“The Bank of Observance”

by Richard M. Langworth on 19 December 2009

I am in the final stages of writ­ing a book on the reli­gious beliefs of post-World War II Pres­i­dents. In the chap­ter on Dwight Eisen­hower, I wrote that although Eisen­hower asked for the “bless­ing of Almighty God” on D-Day, few assess­ments of him would dwell on his reli­gious char­ac­ter: “In fact, Eisenhower’s faith might be more accu­rately described by Win­ston Churchill’s remark that he had made “so many deposits in the Bank of Obser­vance” as a youth that he had been con­fi­dently with­draw­ing from it ever since. Can you con­firm the quo­ta­tion? —D.H., Virginia

Happy to assist. From Churchill by Him­self, chap­ter on Reli­gion, cit­ing Churchill’s 1930 auto­bi­og­ra­phy:

Hith­erto [until age 21] I had duti­fully accepted every­thing I had been told.…I always had to go once a week to church.…I accu­mu­lated in those years so fine a sur­plus in the Bank of Obser­vance that I have been draw­ing con­fi­dently upon it ever since. Wed­dings, chris­ten­ings, and funer­als have brought in a steady annual income, and I have never made too close enquiries about the state of my account. It might well even be that I should find an overdraft.
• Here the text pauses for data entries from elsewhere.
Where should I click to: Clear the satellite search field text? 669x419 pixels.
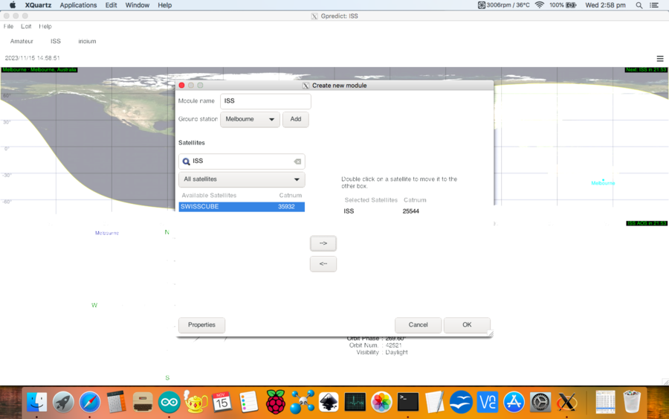click(297, 161)
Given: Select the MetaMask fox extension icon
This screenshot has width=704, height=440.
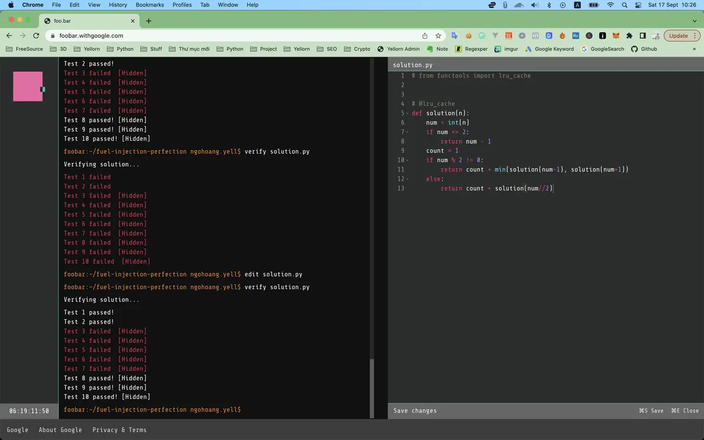Looking at the screenshot, I should 617,35.
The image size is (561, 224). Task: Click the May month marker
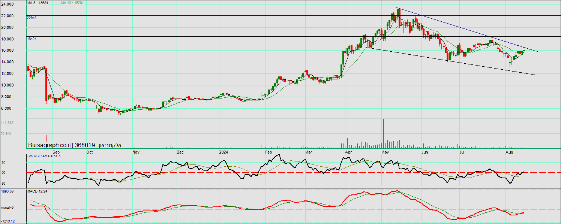(385, 152)
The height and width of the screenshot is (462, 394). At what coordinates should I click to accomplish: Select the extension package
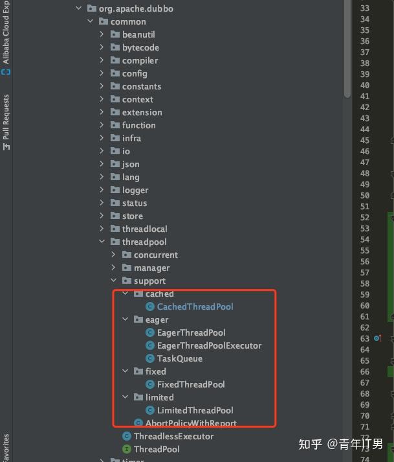click(x=142, y=112)
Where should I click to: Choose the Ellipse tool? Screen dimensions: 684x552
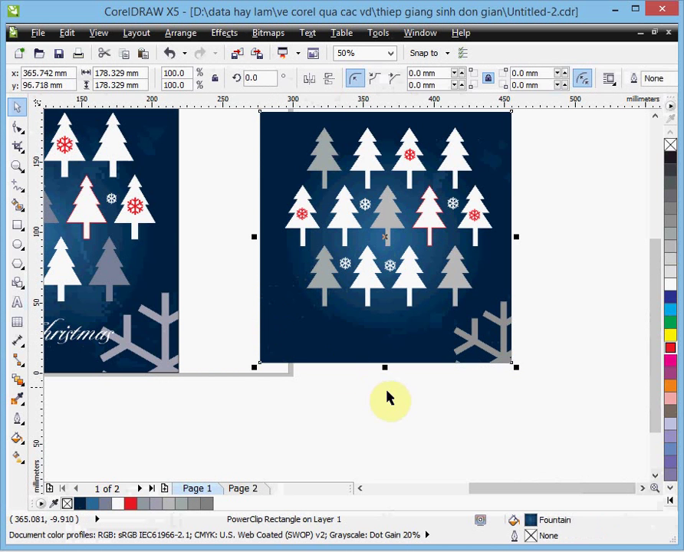pos(17,245)
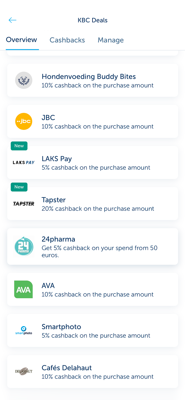Click the KBC Deals page title
Screen dimensions: 185x400
[93, 20]
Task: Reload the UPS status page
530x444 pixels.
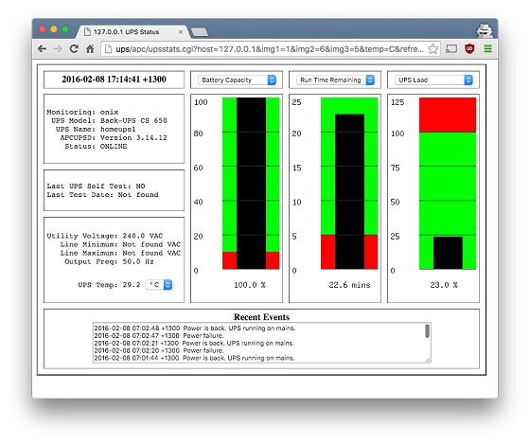Action: [x=74, y=49]
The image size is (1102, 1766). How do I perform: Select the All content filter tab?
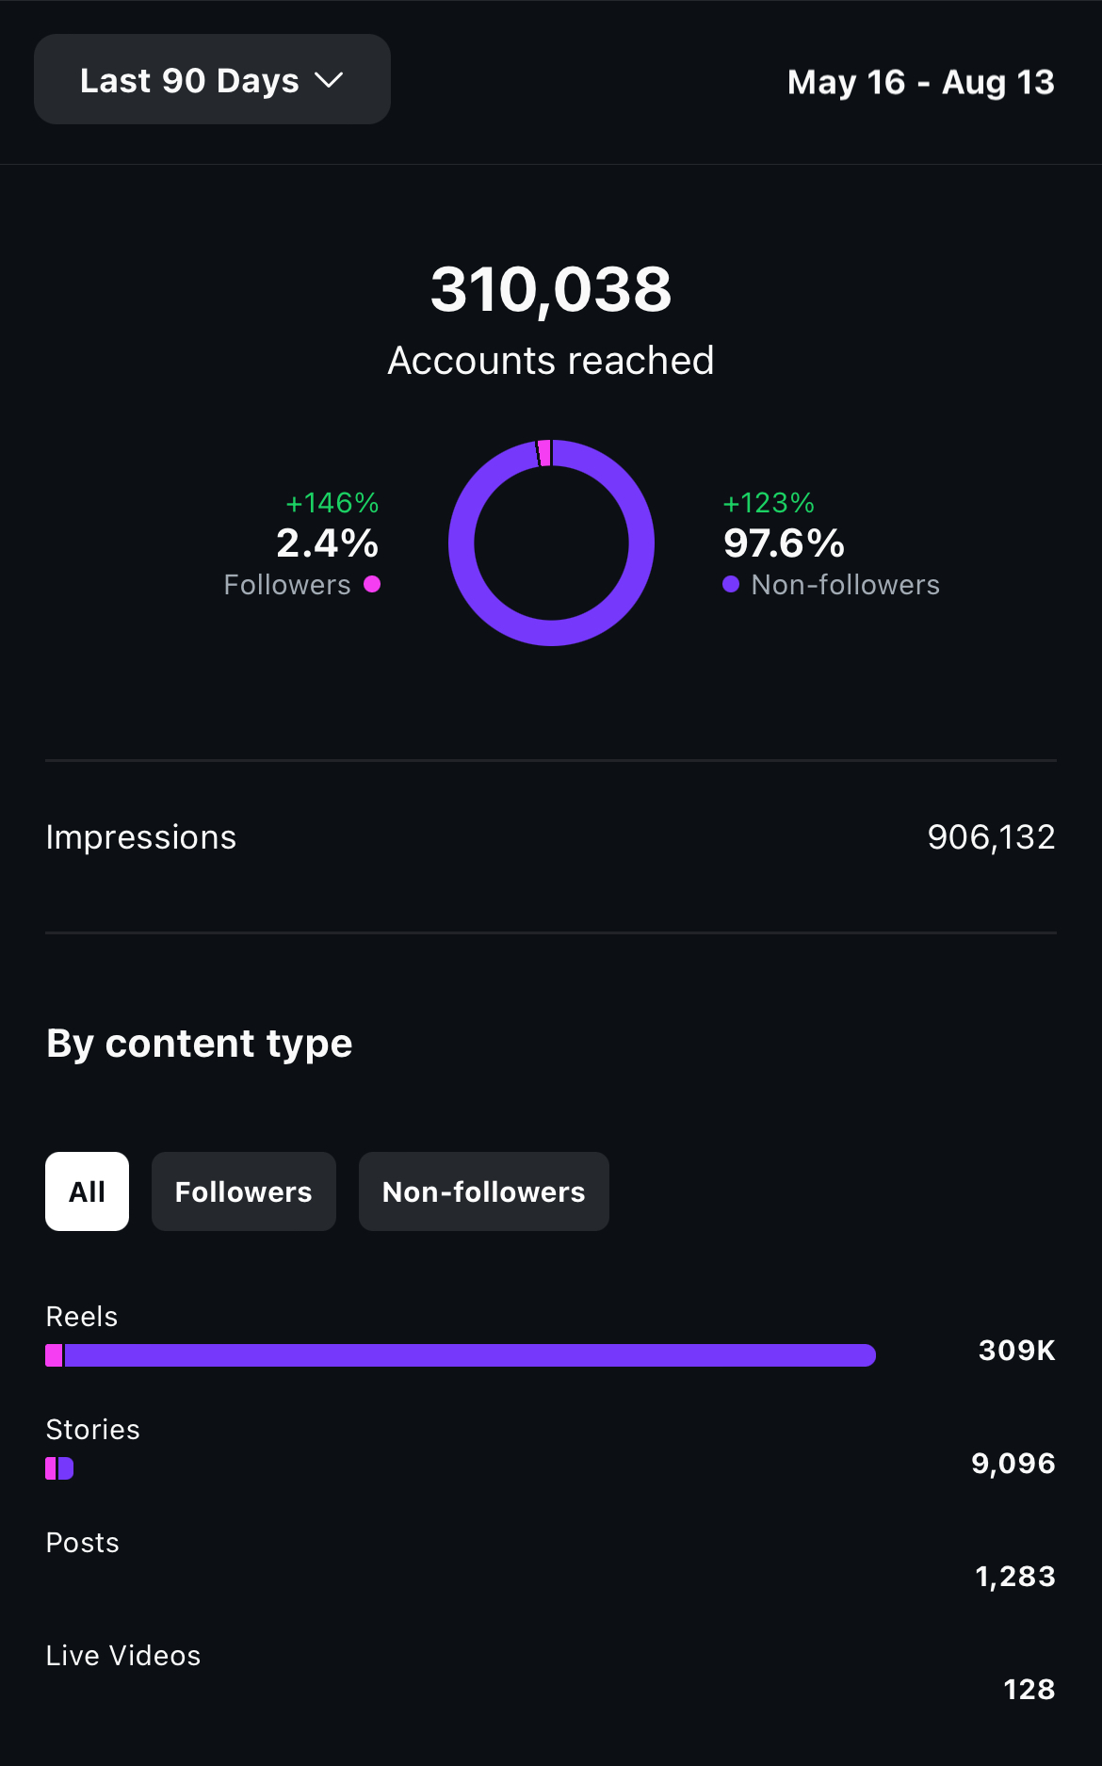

–Churchill, My Early Life (Lon­don: Thorn­ton But­ter­worth, 1930, pp. 127–28.

He also had a more suc­cinct remark which you may pre­fer:

I am not a pil­lar of the church but a buttress—I sup­port it from the outside.”

—Circa 1954. Gilbert, Win­ston S. Churchill vol. VIII (Lon­don: Heine­mann, 1988, p. 1161. Rec­ol­lec­tion of Sir Winston’s last pri­vate sec­re­tary, Sir Anthony Mon­tague Browne.